▶ [Set task] Rewrite as a numbered list only the lines starting with the one containing "Given: Run cell In [13] using its run icon" and going on through the one containing "Looking at the", both included, with blank lines dropped. Leave the pictures out.

Source material start

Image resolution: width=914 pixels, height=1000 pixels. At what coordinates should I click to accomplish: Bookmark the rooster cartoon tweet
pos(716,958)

Source material end
Source material start

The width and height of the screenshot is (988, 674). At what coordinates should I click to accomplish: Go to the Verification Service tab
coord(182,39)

Source material end
Source material start

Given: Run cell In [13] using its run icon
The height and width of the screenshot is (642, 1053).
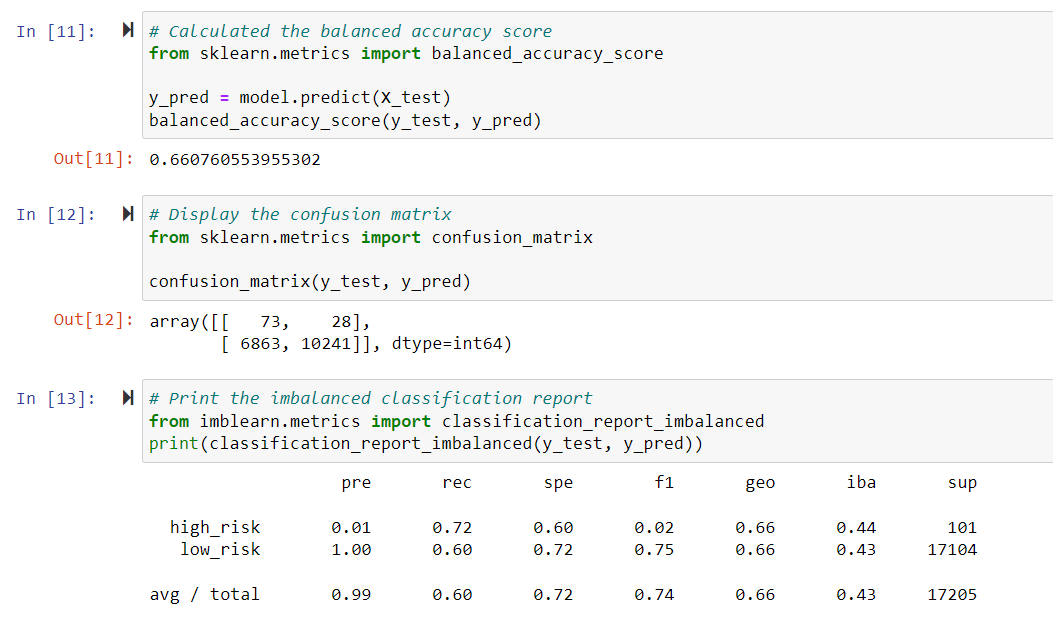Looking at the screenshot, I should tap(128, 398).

Source material end

▶ [Expected output]
1. Given: Run cell In [13] using its run icon
2. The height and width of the screenshot is (642, 1053).
3. Looking at the screenshot, I should tap(128, 398).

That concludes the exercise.